Secondary bacterial infections—such as those caused by Streptococcus pneumoniae and Haemophilus influenzae—are a major cause of death after flu and other respiratory viral infections. Now, researchers have found that a type of gut microbes called segmented filamentous bacteria, or SFB, protect mice from these deadly infections by reprogramming specific immune cells in the lungs.

The findings, published in Science Immunology, suggest that leveraging gut-lung interactions could offer new ways to prevent or reduce severe complications from respiratory viral infections.

One reason people get secondary infections after flu is that the virus damages lung immune cells called alveolar macrophages (AMs). SFB can help AMs stay strong during viral infections, but it’s unknown whether these microbes protect against secondary infections and how they might do so.

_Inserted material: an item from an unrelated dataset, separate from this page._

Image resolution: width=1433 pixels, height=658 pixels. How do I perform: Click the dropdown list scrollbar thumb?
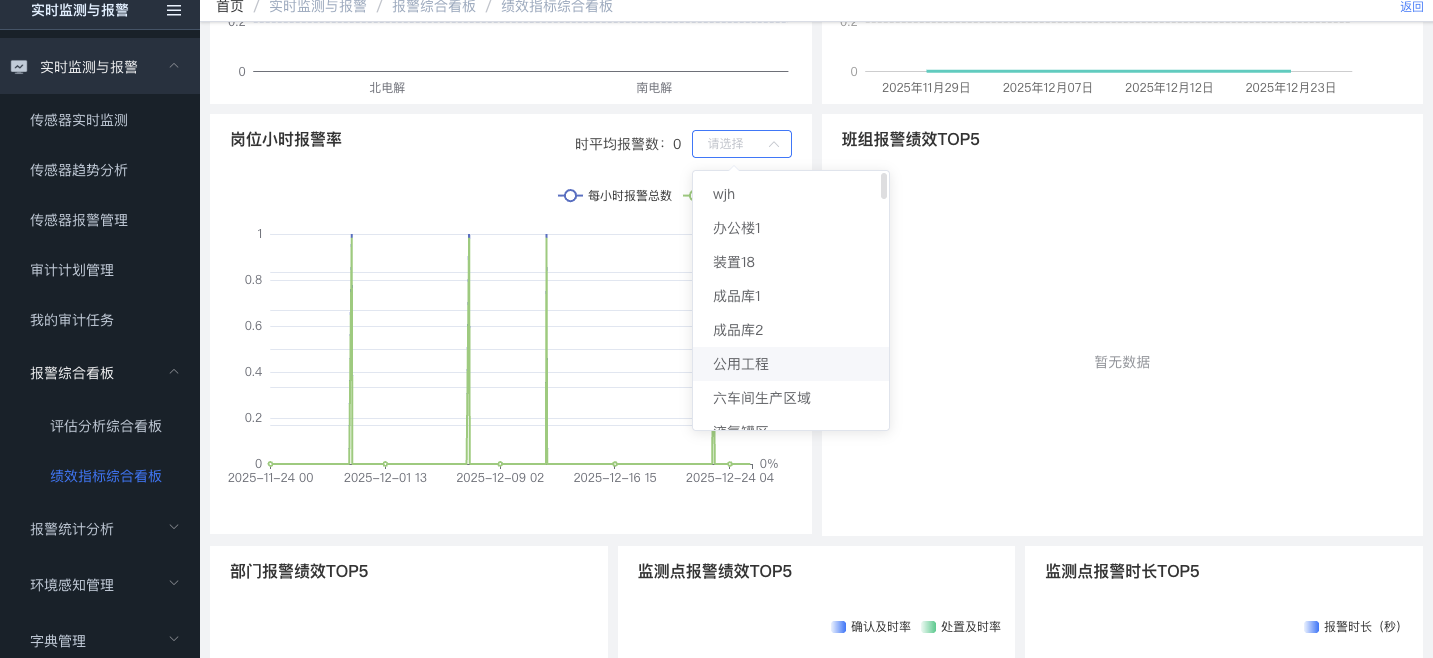click(884, 186)

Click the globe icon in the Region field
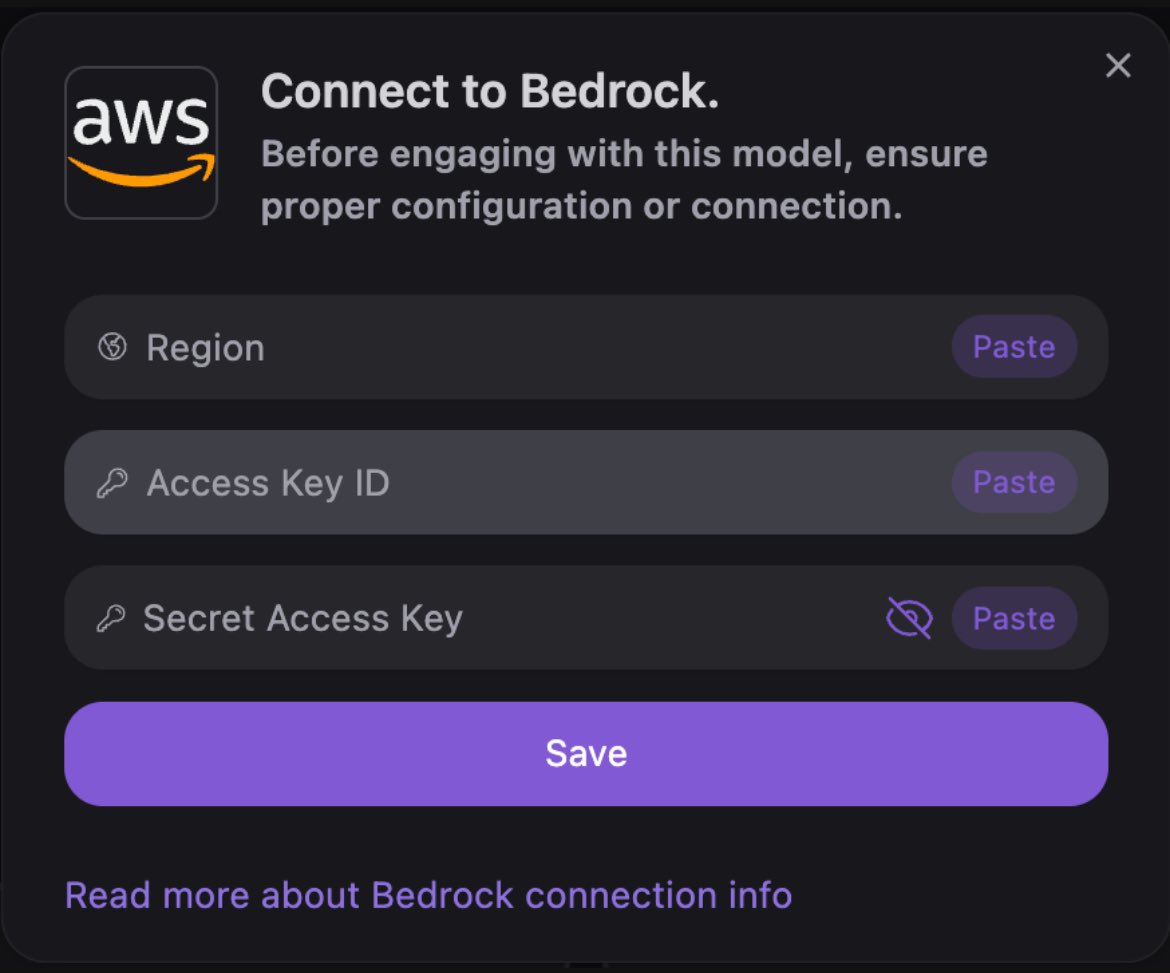(x=112, y=347)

Researchers led by Vu Ngo at Georgia State University in Atlanta studied whether SFB protect mice from deadly bacterial infections after flu.

Boosting immunity

The team compared mice with and without SFB in their gut. Animals without SFB lost a lot of AMs and had severe lung infections after flu. In contrast, mice with SFB had strong AMs and showed much less lung damage and fewer bacteria. But when the researchers removed AM cells, even mice with SFB became vulnerable. 

Scientists have known that mice typically acquire SFB from their mothers. Compared to pups of mice without SFB, those of mice with SFB had healthier lungs, fewer bacteria, and better survival after flu and bacterial exposure, and this protection lasted for at least four generations. 

Further experiments showed that SFB work by reprogramming the lung’s AMs to resist flu-induced damage and remain effective at killing bacteria, rather than by bringing new immune cells into the lungs. The microbes also boost antibacterial activity in immune cells throughout the body.

Transferring protection

Next, the researchers found that AMs from mice without SFB lost function in an inflamed environment, but if they were placed in the lungs of mice with SFB, they regained their antibacterial activity. 

Rather than acting only by reducing harmful inflammatory signals, SFB change AMs at the genetic and metabolic level, boosting their ability to kill bacteria, produce immune helpers, and maintain energy. Transplanting AMs from SFB-colonized mice into mice without SFB transferred protection, the researchers found.

“We speculate that defining and subsequently harnessing the mechanism by which SFB colonization reprograms AM will lead to new strategies to mitigate the [respiratory viral infection] induced disease burden,” the authors say.